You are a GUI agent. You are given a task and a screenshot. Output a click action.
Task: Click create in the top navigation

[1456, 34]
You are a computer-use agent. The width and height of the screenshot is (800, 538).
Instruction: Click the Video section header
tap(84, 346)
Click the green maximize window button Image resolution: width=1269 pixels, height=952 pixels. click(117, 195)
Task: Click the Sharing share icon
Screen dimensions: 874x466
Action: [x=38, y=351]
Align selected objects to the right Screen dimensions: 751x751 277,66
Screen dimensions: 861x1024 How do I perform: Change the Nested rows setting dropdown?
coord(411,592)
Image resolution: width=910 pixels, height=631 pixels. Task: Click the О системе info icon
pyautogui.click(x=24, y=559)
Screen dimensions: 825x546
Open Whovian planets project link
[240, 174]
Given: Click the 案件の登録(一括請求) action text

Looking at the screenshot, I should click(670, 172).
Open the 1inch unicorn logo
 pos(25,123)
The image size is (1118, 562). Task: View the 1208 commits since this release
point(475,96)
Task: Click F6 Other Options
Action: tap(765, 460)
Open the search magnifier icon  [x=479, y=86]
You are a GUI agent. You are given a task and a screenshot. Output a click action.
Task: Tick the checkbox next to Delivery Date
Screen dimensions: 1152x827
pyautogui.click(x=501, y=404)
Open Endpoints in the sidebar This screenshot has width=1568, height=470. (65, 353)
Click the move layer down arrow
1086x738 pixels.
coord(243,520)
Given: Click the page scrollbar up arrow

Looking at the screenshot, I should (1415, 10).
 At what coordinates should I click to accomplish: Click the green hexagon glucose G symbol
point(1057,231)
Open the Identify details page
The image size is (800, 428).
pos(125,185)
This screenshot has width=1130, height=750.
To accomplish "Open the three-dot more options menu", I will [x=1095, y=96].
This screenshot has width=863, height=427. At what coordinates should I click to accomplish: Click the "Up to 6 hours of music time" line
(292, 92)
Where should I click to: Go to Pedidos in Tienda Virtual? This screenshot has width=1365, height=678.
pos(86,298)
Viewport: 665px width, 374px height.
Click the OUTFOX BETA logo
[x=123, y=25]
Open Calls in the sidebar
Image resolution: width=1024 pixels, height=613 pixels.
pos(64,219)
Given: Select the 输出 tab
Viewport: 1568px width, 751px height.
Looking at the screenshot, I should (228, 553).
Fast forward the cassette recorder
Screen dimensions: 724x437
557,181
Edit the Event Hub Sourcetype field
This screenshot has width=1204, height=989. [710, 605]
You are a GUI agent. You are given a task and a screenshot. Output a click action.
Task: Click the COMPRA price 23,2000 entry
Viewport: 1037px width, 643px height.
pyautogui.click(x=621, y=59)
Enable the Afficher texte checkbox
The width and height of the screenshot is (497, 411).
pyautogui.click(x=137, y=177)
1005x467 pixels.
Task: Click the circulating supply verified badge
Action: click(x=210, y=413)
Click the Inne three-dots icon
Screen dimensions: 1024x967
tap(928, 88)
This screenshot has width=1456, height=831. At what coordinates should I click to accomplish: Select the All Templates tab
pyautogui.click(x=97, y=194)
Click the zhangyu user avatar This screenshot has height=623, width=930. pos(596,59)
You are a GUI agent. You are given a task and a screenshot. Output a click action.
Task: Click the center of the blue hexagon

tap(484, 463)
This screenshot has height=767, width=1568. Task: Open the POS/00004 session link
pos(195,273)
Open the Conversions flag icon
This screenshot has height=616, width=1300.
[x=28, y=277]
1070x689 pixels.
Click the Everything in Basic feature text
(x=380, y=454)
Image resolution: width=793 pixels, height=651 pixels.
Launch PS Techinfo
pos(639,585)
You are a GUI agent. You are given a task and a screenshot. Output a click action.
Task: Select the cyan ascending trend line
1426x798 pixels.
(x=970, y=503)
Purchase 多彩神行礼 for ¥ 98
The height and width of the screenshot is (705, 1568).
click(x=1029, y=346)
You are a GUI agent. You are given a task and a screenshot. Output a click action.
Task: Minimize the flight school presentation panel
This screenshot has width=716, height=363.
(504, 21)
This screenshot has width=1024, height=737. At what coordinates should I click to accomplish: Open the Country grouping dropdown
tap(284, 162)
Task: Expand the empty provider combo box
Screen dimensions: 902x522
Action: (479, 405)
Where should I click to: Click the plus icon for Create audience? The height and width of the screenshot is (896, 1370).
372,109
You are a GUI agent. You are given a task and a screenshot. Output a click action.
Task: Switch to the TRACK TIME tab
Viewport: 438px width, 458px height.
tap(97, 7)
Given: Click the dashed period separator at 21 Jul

## EXERCISE PROMPT
The task calls for every line of the material to be reproduced precisely.

## OUTPUT OF THE TASK
You are a GUI agent. You are given a task and a screenshot. Output a click action.
Task: Click create in the top navigation

[1456, 34]
You are a computer-use agent. The width and height of the screenshot is (800, 538).
Instruction: Click the Video section header
tap(84, 346)
Click the green maximize window button Image resolution: width=1269 pixels, height=952 pixels. click(117, 195)
Task: Click the Sharing share icon
Screen dimensions: 874x466
Action: [x=38, y=351]
Align selected objects to the right Screen dimensions: 751x751 277,66
Screen dimensions: 861x1024 How do I perform: Change the Nested rows setting dropdown?
coord(411,592)
Image resolution: width=910 pixels, height=631 pixels. Task: Click the О системе info icon
pyautogui.click(x=24, y=559)
Screen dimensions: 825x546
Open Whovian planets project link
[240, 174]
Given: Click the 案件の登録(一括請求) action text

Looking at the screenshot, I should click(670, 172).
Open the 1inch unicorn logo
 pos(25,123)
The image size is (1118, 562). Task: View the 1208 commits since this release
point(475,96)
Task: Click F6 Other Options
Action: tap(765, 460)
Open the search magnifier icon  [x=479, y=86]
You are a GUI agent. You are given a task and a screenshot. Output a click action.
Task: Tick the checkbox next to Delivery Date
Screen dimensions: 1152x827
pyautogui.click(x=501, y=404)
Open Endpoints in the sidebar This screenshot has width=1568, height=470. (65, 353)
Click the move layer down arrow
1086x738 pixels.
coord(243,520)
Given: Click the page scrollbar up arrow

Looking at the screenshot, I should (1415, 10).
 At what coordinates should I click to accomplish: Click the green hexagon glucose G symbol
point(1057,231)
Open the Identify details page
The image size is (800, 428).
pos(125,185)
This screenshot has width=1130, height=750.
To accomplish "Open the three-dot more options menu", I will [x=1095, y=96].
This screenshot has width=863, height=427. At what coordinates should I click to accomplish: Click the "Up to 6 hours of music time" line
(292, 92)
Where should I click to: Go to Pedidos in Tienda Virtual? This screenshot has width=1365, height=678.
pos(86,298)
Viewport: 665px width, 374px height.
Click the OUTFOX BETA logo
[x=123, y=25]
Open Calls in the sidebar
Image resolution: width=1024 pixels, height=613 pixels.
pos(64,219)
Given: Select the 输出 tab
Viewport: 1568px width, 751px height.
Looking at the screenshot, I should (228, 553).
Fast forward the cassette recorder
Screen dimensions: 724x437
557,181
Edit the Event Hub Sourcetype field
This screenshot has width=1204, height=989. [710, 605]
You are a GUI agent. You are given a task and a screenshot. Output a click action.
Task: Click the COMPRA price 23,2000 entry
Viewport: 1037px width, 643px height.
pyautogui.click(x=621, y=59)
Enable the Afficher texte checkbox
The width and height of the screenshot is (497, 411).
pyautogui.click(x=137, y=177)
1005x467 pixels.
Task: Click the circulating supply verified badge
Action: click(x=210, y=413)
Click the Inne three-dots icon
Screen dimensions: 1024x967
tap(928, 88)
This screenshot has width=1456, height=831. At what coordinates should I click to accomplish: Select the All Templates tab
pyautogui.click(x=97, y=194)
Click the zhangyu user avatar This screenshot has height=623, width=930. pos(596,59)
You are a GUI agent. You are given a task and a screenshot. Output a click action.
Task: Click the center of the blue hexagon

tap(484, 463)
This screenshot has height=767, width=1568. Task: Open the POS/00004 session link
pos(195,273)
Open the Conversions flag icon
This screenshot has height=616, width=1300.
[x=28, y=277]
1070x689 pixels.
Click the Everything in Basic feature text
(x=380, y=454)
Image resolution: width=793 pixels, height=651 pixels.
Launch PS Techinfo
pos(639,585)
You are a GUI agent. You are given a task and a screenshot. Output a click action.
Task: Select the cyan ascending trend line
1426x798 pixels.
(x=970, y=503)
Purchase 多彩神行礼 for ¥ 98
The height and width of the screenshot is (705, 1568).
click(x=1029, y=346)
You are a GUI agent. You are given a task and a screenshot. Output a click action.
Task: Minimize the flight school presentation panel
This screenshot has width=716, height=363.
(504, 21)
This screenshot has width=1024, height=737. At what coordinates should I click to accomplish: Open the Country grouping dropdown
tap(284, 162)
Task: Expand the empty provider combo box
Screen dimensions: 902x522
Action: (479, 405)
Where should I click to: Click the plus icon for Create audience? The height and width of the screenshot is (896, 1370).
372,109
You are a GUI agent. You are given a task and a screenshot. Output a click action.
Task: Switch to the TRACK TIME tab
Viewport: 438px width, 458px height.
tap(97, 7)
Given: Click the dashed period separator at 21 Jul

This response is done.